Recent studies have suggested that MCs actively contribute to the development of autoimmune diseases. Functional cross talk between mast cells and T cells has been documented during autoimmune rheumatoid arthritis [61]. Increased mast cell numbers (mast cell hyperplasia) is a common finding in synovium of rheumatoid arthritis (RA) patients where mast cell growth factors and cytokines such as stem cell factor, IL-3, and IL-4 are present. In response to anti-citrullinated protein antibodies (ACPA) and TLR ligands, mast cells are activated and MC-derived IL-8, TNF-α, and leukotrienes act as neutrophil chemoattractants to synovial fluid by which inflammation is actively developed. Monocytes and T cells are recruited to the synovial tissue through chemokines including TNF, CCL2, and CCL5. Moreover, MCs present antigens to CD4+ T cells and induce T cell activation by releasing cytokines [62]. MC-derived chymase is capable to breakdown of extracellular matrix (ECM) and activation of matrix metalloproteinase (MMP) 9 precursor [32]. The development and progression of type 1 diabetes (T1D) result from the autoimmune destruction of pancreatic beta cells following immune cell infiltration specifically targeting the Langerhans islets [63]. DRlyp/lyp rats treated with cromolyn as mast cell stabilizer were reported to have delayed T1D onset [64]. Innate immune cells including mast cells have been implicated in inflammatory bowel disease (IBD) pathology. Increasing MC mediators mainly tryptase, chymase, and histamine suggests that these cells have an important role as inflammation sources in IBD. Neutrophil recruitment to skin through releasing leukotrienes, PAF, and cytokines is considered a key role of MCs in pathogenesis of bullous pemphigoid (BP). Recruited neutrophils release proteolytic enzymes such as elastase and gelatinase B (MMP-9) leading to splitting of epidermis from the dermis. Interestingly, MC chymase MCP-4 activates MMP-9, thus actively participating in induction of blisters [65].

Discussion and Conclusion

Multiple sclerosis is probably the most enigmatic disease of CNS with unknown etiology. Generally, it is believed that an intricate interplay of immunological, genetic, and environmental factors determines the susceptibility to the disease. Unlike many other diseases obtaining the brain tissue from patients with multiple sclerosis seems to be impossible and EAE models have successfully helped us to understand the cellular and molecular mechanisms of disease. In this regard, while gene microarray analysis provides an image of gene expression in MS lesions but it is performed on the specimen obtained from autopsies, thus it only provides information about the late stages of diseases.
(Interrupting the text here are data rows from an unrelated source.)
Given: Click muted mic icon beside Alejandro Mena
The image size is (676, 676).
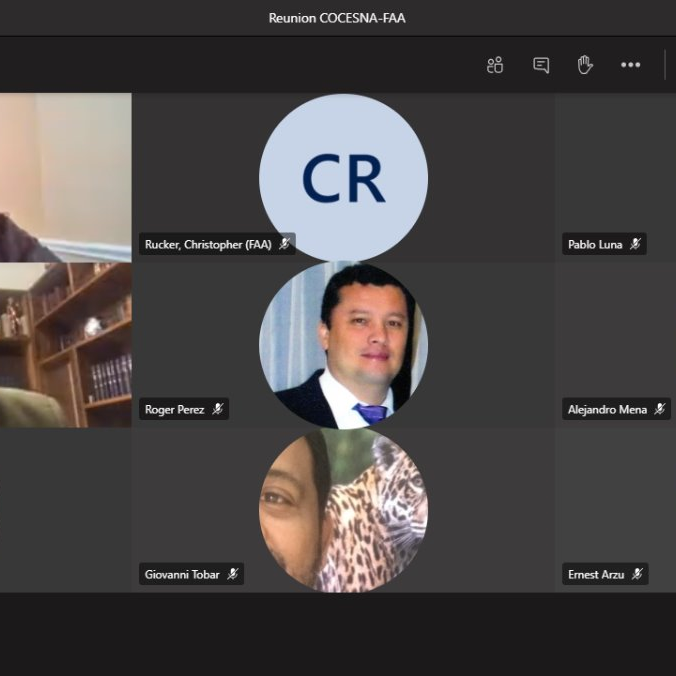Looking at the screenshot, I should (660, 409).
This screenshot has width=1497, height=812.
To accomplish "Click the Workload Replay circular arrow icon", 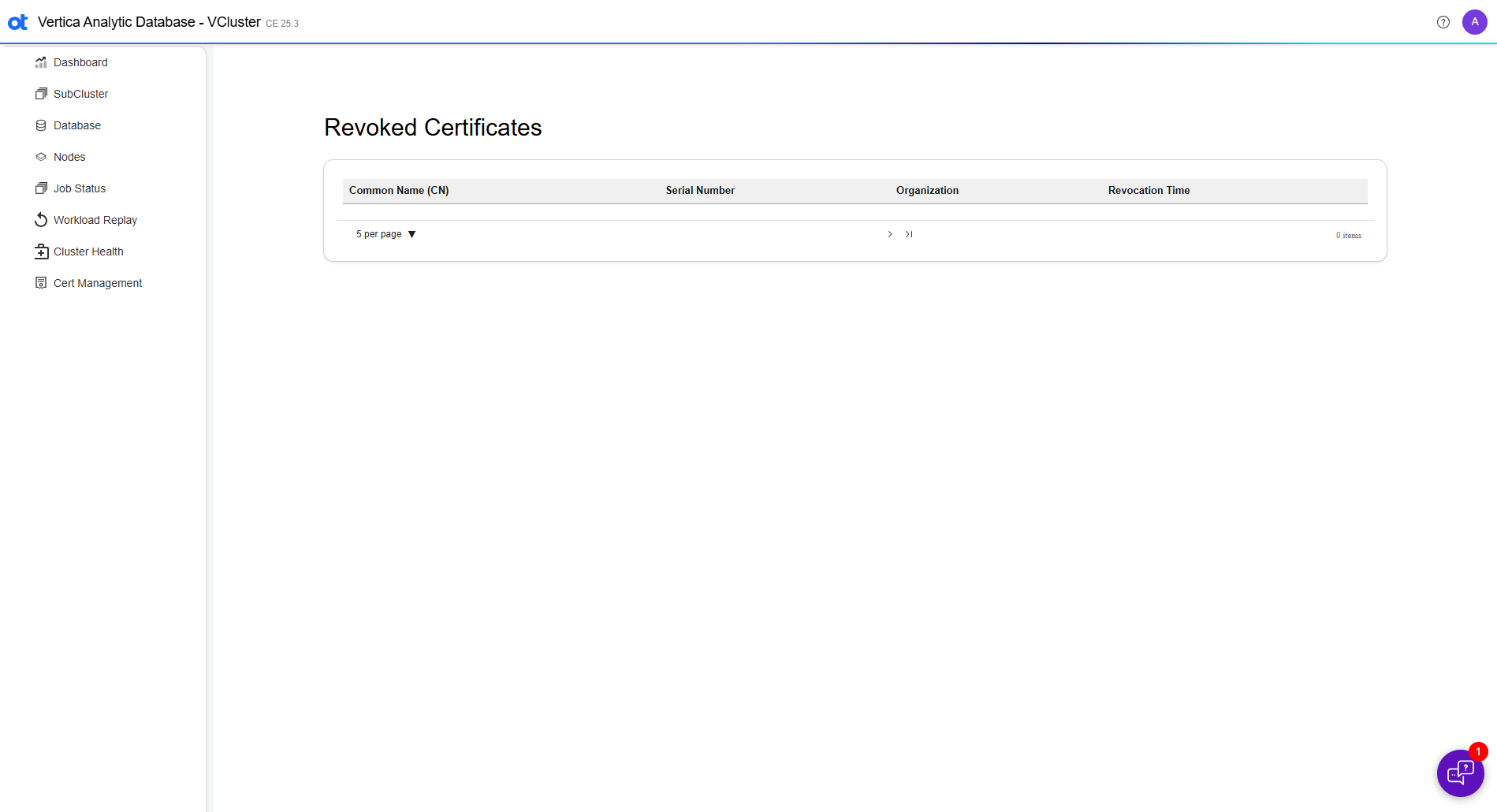I will 41,220.
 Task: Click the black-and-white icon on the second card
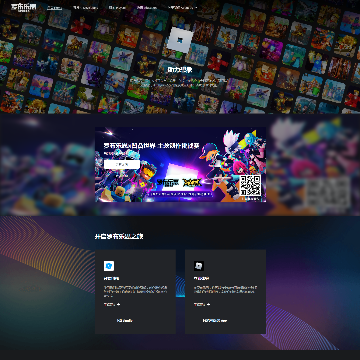click(199, 266)
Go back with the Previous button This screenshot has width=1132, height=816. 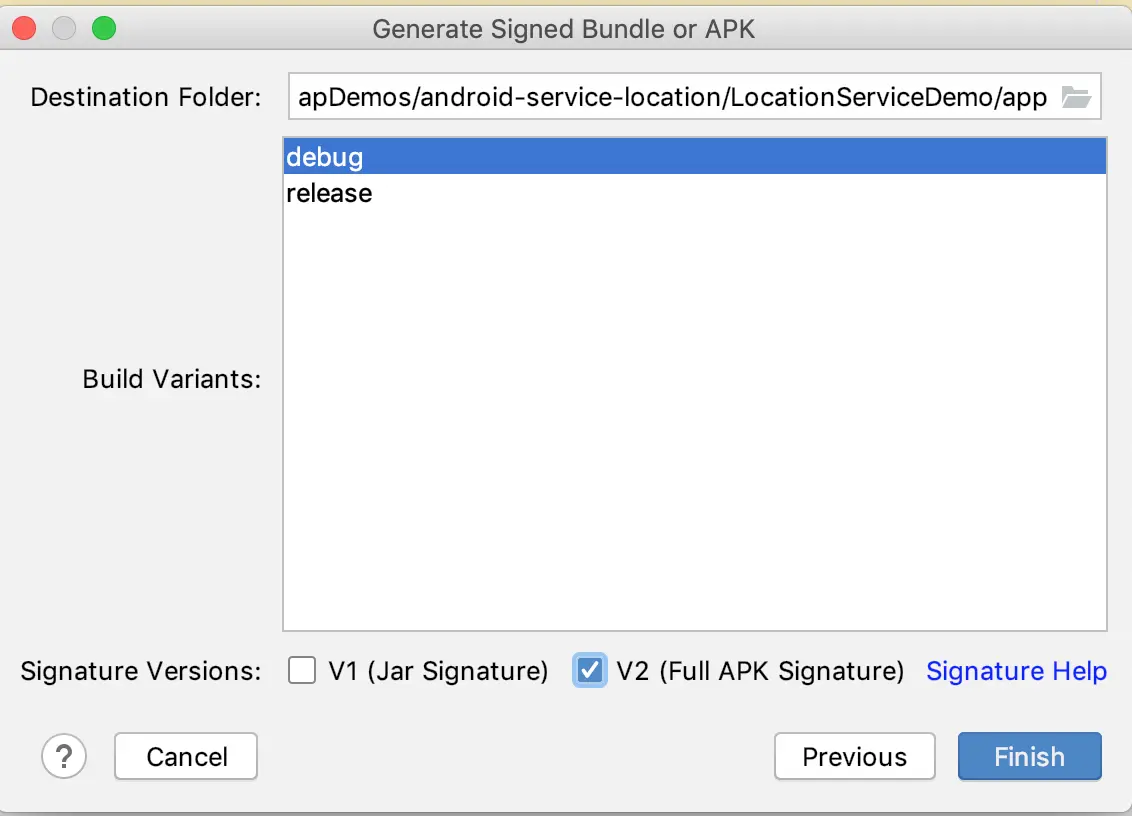pos(854,757)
Although MCs are defined as tissue (including brain) resident cells, they move through normal brain in the absence of inflammation. Resident and immigrant MCs within the CNS should be phenotypically investigated. One of the mechanisms by which MCs contribute in MS pathology is by acting as APCs by shaping Th1/Th2 responses, but a clear demonstration of this role is still lacking.

To interpret the results of studies aimed to connect the MCs with the pathogenesis of EAE, it should be noted that the mice strain, immunization protocols, type and severity of the disease, and most importantly the scoring system by which EAE development is monitored based on paralysis in mice dramatically can influence the results and may lead to controversies. One of other possible reasons of controversy could be the masking effect of immune cells. KitW-sh/W-sh mice, for instance, show neutrophilia and neutrophils are necessary for developing EAE and BBB permeability. It is believed that neutrophils may mask MC contributions [66].